PC=school and university closure, CI=home isolation of cases, HQ=household quarantine, SD=large-scale general population social distancing, SDOL70=social distancing of those over 70 years for 4 months (a month more than other interventions)
PC=school and university closure, CI=home isolation of cases, HQ=household quarantine, SD=large-scale general population social distancing, SDOL70=social distancing of those over 70 years for 4 months (a month more than other interventions)

which provoked me to re-confirm with the authors (and as covered in the paper) the reasons for the triple combination of CI_HQ_SD being worse than either of the double combinations of measures CI_HQ or CI_SD in terms of peak ICU bed demand.

The answer (my summary) was that lockdown can be too effective, given that it is a temporary state of affairs. When lockdown is partially eased or removed, the population can be left with less herd immunity (given that there is any herd immunity to be conferred by SARS-Cov-2 for any reasonable length of time, if at all) if the intervention effectiveness is too high.

Thus a lower level of lockdown effectiveness, below 100%, can be more effective in the long term.

I’m not seeking to speak to the ethics of sustaining more infections (and presumably deaths) in the short term in the interest of longer term benefits. Here, I am simply looking at the outputs from any postulated inputs to the modelled epidemic process.

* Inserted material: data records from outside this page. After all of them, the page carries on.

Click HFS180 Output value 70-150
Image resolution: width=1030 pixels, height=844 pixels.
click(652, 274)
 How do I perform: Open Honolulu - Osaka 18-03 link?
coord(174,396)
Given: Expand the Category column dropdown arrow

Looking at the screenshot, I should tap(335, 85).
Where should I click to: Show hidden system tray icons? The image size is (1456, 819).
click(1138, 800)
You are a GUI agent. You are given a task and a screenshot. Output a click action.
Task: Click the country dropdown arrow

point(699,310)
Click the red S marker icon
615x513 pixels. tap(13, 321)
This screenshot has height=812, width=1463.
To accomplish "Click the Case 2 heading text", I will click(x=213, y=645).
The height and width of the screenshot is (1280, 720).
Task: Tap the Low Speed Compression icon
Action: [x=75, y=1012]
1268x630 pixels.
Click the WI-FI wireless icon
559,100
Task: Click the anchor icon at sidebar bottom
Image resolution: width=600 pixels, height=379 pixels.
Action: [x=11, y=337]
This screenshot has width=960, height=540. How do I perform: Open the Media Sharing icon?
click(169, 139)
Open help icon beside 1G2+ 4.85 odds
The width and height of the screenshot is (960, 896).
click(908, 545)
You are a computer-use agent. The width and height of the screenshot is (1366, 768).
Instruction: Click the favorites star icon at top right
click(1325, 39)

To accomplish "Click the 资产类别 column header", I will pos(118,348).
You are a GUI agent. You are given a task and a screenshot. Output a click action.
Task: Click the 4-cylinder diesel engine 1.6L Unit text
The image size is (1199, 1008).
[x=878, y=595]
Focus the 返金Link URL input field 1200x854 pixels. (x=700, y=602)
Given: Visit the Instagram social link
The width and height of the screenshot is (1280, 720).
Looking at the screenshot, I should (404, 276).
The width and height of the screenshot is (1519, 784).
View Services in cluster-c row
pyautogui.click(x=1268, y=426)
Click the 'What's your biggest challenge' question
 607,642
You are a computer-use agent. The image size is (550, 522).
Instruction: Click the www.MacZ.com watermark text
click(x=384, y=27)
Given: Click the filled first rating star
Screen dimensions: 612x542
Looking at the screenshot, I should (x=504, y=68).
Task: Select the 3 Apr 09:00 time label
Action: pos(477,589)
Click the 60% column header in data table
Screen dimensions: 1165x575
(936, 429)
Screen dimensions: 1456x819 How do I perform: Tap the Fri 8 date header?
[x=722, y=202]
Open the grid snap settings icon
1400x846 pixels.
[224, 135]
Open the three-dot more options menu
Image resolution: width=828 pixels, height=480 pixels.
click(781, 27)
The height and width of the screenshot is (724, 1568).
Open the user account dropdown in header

I was as surprised as anyone when, in a UK Government briefing, in early March, before the UK lockdown on March 23rd, the Chief Scientific Adviser (CSA, Sir Patrick Vallance), supported by the Chief Medical Officer (CMO, Prof. Chris Whitty) talked about “herd immunity” for the first time, at 60% levels (stating that 80% needing to be infected to achieve it was “loose talk”). I mentioned this in my May 29th blog post.

The UK Government focus later in March (following the March 16th Imperial College paper) quickly turned to mitigating the effect of Covid-19 infections, as this chart sourced from that paper indicates, prior to the UK lockdown on March 23rd.

Projected effectiveness of Covid-19 mitigation strategies, in relation to the utilisation of critical care (ICU) bedsProjected effectiveness of Covid-19 mitigation strategies, in relation to the utilisation of critical care (ICU) beds
Projected effectiveness of Covid-19 mitigation strategies, in relation to the utilisation of critical care (ICU) beds

This is the imagery behind the “flattening the curve” phrase used to describe this phase of the UK (and others’) strategy.

Finally, that Imperial College March 16th paper presents this chart for a potentially cyclical outcome, until a Covid-19 vaccine or a significantly effective pharmaceutical treatment therapy arrives.

The potentially cyclical caseload from Covid-19, with interventions and relaxations applied as ICU bed demand changes
The potentially cyclical caseload from Covid-19, with interventions and relaxations applied as ICU bed demand changes

In this new phase of living with Covid-19, this is why I want to upgrade my model to allow periodic intervention effectiveness changes.

Conclusions

The sources I have referenced above support the conclusion in my model that there has been a reduction in the rate of decline of deaths (preceded by a reduction in the rate of decline in cases).

To make my model relevant to the new situation going forward, when lockdowns change, not only in scope and degree, but also in their targeting of localities or regions where there is perceived growth in infection rates, I will need to upgrade my model for variable lockdown effectiveness.

I wouldn’t say that the reduction of the rate of decline of cases and deaths is evidence of a “second wave”, but is rather the response of a very infective agent, which is still with us, to infect more people who are increasingly “available” to it, owing to easing of some of the lockdown measures we have been using (both informally by the public and formally by Government).

To me, it is evidence that until we have a vaccine, we will have to live with this virus among us, and take reasonable precautions within whatever envelope of freedoms the Government allow us.

We are all in each others’ hands in that respect.